╭─ Document passage

State adds 125 beds to psychiatric institutions in four months

The largest expansion of state-run inpatient psychiatric beds in decades took place this winter, accelerating the growth of long-term institutions under Gov. Kathy Hochul.

The Office of Mental Health added 125 beds in psychiatric institutions across the state between December and March, the Hochul Administration said on Thursday. The pace of the expansion is greater than at any point in the last 20 years, during which the number of beds operated by the state steadily declined.

Close to half the beds are in adult centers, 15 are at the Rockland Children’s Psychiatric Center and 50 more are in units for people entering through the criminal legal system.

The beds will cost $31.6 million annually to operate, according to Office of Mental Health spokesman Justin Mason. That spending comes as the Trump administration takes a $27 million bite out of the OMH budget for homeless services, crisis stabilization beds and the state’s 988 mental health call line.

╰─
╭─ Recorded data

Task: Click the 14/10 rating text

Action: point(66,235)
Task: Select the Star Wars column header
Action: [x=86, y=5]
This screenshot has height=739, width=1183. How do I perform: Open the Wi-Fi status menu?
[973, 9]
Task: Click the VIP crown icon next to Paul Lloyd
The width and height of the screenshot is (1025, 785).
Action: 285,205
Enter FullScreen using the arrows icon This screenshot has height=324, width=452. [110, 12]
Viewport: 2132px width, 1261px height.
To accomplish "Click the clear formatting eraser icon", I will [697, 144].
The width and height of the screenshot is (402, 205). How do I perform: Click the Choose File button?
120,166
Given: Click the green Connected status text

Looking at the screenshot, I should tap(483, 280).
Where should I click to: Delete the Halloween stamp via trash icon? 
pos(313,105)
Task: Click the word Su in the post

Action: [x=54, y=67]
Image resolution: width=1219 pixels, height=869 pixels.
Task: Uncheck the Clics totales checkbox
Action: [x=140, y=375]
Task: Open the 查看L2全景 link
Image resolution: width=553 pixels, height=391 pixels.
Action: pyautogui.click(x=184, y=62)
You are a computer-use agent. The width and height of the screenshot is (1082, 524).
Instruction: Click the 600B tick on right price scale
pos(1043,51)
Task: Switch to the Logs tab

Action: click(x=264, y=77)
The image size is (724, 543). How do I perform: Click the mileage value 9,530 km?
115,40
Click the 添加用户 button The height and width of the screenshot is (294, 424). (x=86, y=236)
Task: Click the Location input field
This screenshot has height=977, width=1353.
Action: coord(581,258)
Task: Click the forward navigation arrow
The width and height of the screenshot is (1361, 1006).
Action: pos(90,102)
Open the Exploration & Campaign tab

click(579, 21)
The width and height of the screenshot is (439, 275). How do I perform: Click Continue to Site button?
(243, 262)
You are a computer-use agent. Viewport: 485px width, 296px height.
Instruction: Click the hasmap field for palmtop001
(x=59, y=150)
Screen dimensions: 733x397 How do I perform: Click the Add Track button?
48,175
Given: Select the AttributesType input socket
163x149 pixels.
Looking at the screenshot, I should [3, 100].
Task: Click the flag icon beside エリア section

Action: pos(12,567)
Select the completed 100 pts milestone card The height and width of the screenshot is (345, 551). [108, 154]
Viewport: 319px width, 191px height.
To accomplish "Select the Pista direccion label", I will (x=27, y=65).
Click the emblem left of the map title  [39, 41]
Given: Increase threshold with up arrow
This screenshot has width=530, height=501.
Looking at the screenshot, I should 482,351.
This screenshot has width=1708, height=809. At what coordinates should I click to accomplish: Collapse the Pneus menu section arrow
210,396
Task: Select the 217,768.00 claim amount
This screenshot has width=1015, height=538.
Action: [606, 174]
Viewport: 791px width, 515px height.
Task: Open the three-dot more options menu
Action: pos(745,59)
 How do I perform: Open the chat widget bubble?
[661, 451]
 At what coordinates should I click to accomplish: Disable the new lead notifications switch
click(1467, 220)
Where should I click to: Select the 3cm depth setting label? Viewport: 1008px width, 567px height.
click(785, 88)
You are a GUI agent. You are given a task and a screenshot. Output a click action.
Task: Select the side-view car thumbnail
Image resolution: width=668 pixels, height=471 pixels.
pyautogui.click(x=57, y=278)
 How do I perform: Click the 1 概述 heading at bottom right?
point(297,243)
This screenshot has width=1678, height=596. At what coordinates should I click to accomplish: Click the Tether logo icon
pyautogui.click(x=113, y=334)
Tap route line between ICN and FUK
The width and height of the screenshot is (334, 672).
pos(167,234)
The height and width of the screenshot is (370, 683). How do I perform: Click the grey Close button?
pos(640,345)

╰─

Your task:
Continue the article on New York's psychiatric bed expansion from where it stops.

Task output:
In the city, 25 beds were added to Creedmoor Psychiatric Center, a more than 300-bed facility in Bayside, Queens, with another 25 beds at Kirby Forensic Psychiatric Center on Ward’s Island, which houses people entering from Rikers Island and the city jail system. The new beds at Kirby partially reverse the downsizing that took place in 2020, resulting in more people from the justice system being sent to other institutions.

Hochul has sought to increase the number of short- and long-term psychiatric beds since taking office, first focusing on inducing private hospitals to restore beds that had been converted during the height of the pandemic. While more than 400 of those beds, which are used for days- or weekslong holds, remain offline, the state has focused additional resources to expanding institutional beds, in which patients may be admitted for months or years.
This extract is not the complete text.